* _Exercise aim_:
In the listing below, a line holding "Switch to the Backlog tab" and a line holding "This screenshot has width=852, height=479." mark the range. Retype both exactly, with all lines between them.

* _Records_:
/---

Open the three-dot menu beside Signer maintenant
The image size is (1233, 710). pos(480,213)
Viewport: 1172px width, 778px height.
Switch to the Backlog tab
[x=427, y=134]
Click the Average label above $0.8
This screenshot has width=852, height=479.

\---
/---

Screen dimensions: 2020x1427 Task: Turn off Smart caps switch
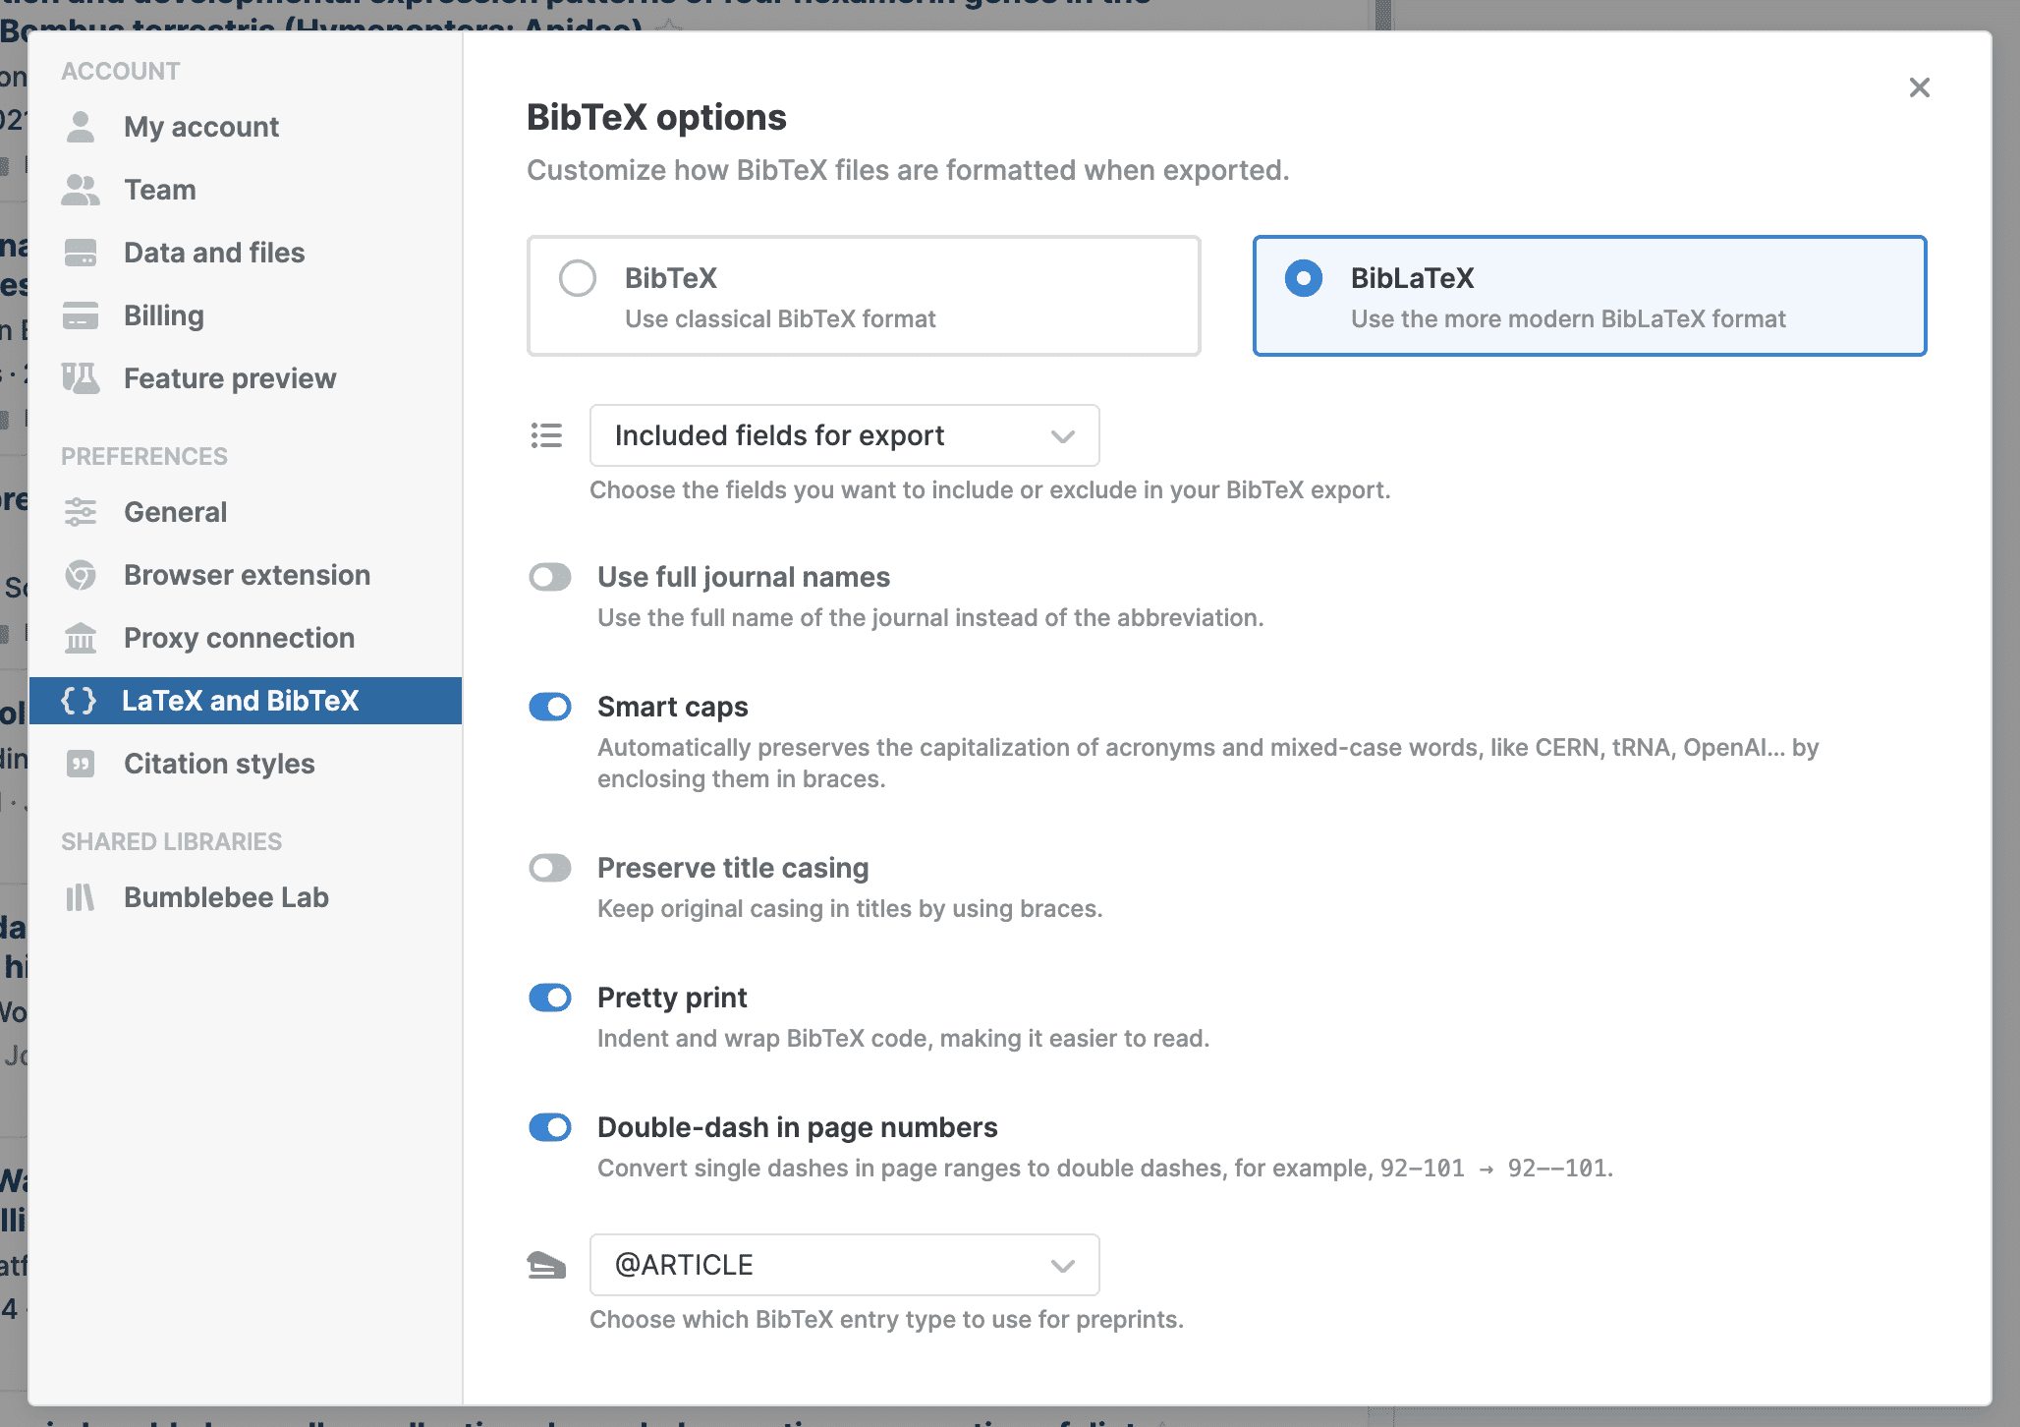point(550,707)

\---
/---

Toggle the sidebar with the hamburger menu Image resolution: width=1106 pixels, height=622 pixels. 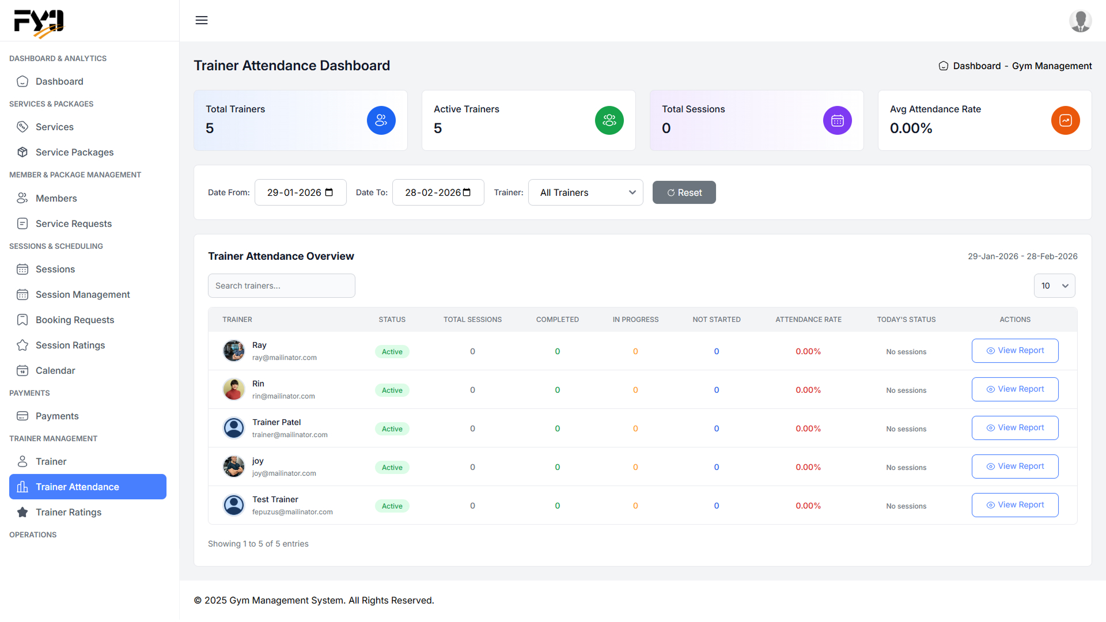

\---

* _Answer space_:
Switch to the Backlog tab
[x=427, y=134]
Click the Average label above $0.8
This screenshot has width=852, height=479.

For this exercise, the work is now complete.